Can one node at a time be stopped for maintenance in a k-safe multi-node cluster to facilitate patching for example
Release : 22.2.x, 23.3
Component : PM Storage
You can stop a single node in a cluster.
As always, it is *HIGHLY* advisable to have a good backup of each CA Performance Management component before stopping the nodes.
1) Backup instructions (note that you may need ot use the version dropdown in the documentation to reference your specific version)
See the note in those instructions:
"Important! The following procedure is the supported method for backing up the Data Repository. Taking a virtual machine snapshot is not a supported method for backing up the Data Repository"
2) To stop a single node:
a) Log in to any node as the dradmin and launch the adminTools UI.
b) Select Option 7 for the Advanced Menu. Select Option 2 to Stop Vertica on Host.
c) Patch the server
d) Before restarting the DR DB for the node via adminTools open a Vsql session on one of the other nodes and run the following:
Run the command as the Data Repository administrator database user, not the Data Aggregator database user. The password used should be the same password used to stop/start the DB via the adminTools UI.

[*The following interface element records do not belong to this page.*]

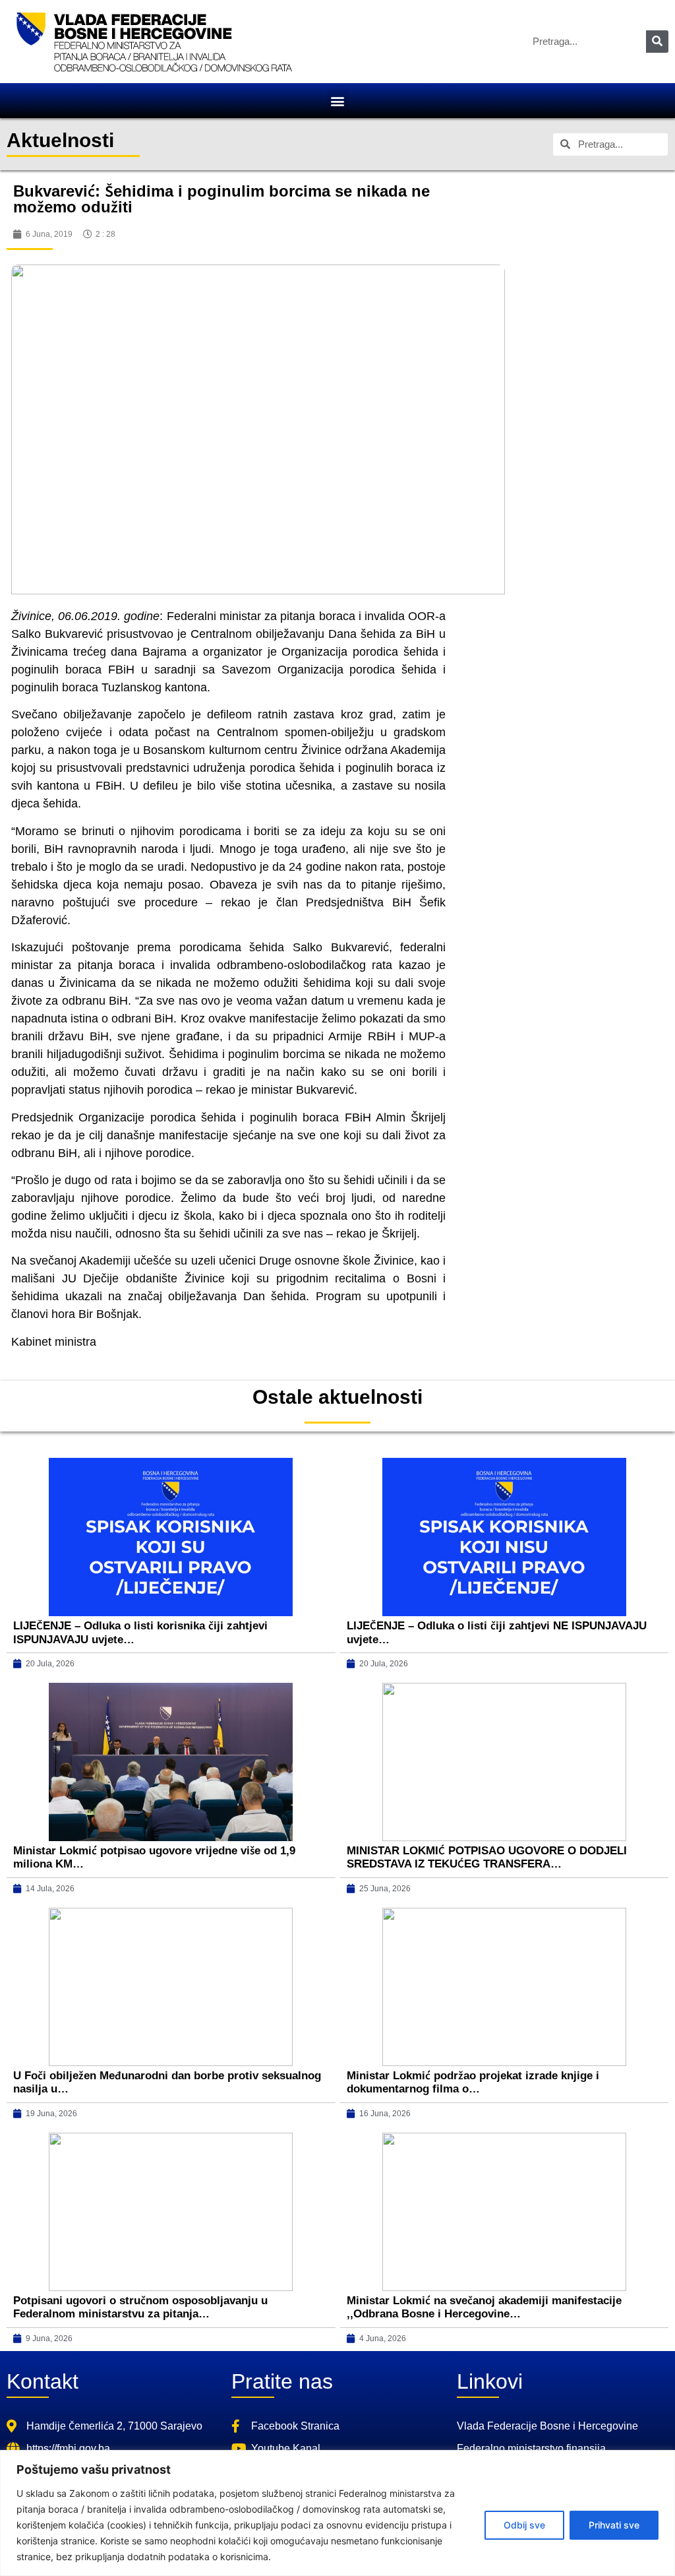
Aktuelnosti (60, 140)
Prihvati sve (614, 2524)
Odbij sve (524, 2524)
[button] (338, 100)
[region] (337, 2513)
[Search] (657, 41)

The full commands after bringing down the DB and patching the server, but before restarting the problem node are these:
From the /opt/vertica/bin directory as the Data Repository administrator user run:
./vsql -U
Then run this in the vsql> prompt:
select make_ahm_now(true);
Then, run \q to quit the prompt.
This updates the AHM, and reduces the number of small changes that need to be sent to the down node when it restarts.
e) After the server is patched, up, and operational, and the make_ahm_now command is run in vsql, we can restart Vertica on the node.
Launch adminTools, and from the Main Menu of adminTools select Option 5 to Restart Vertica on Host.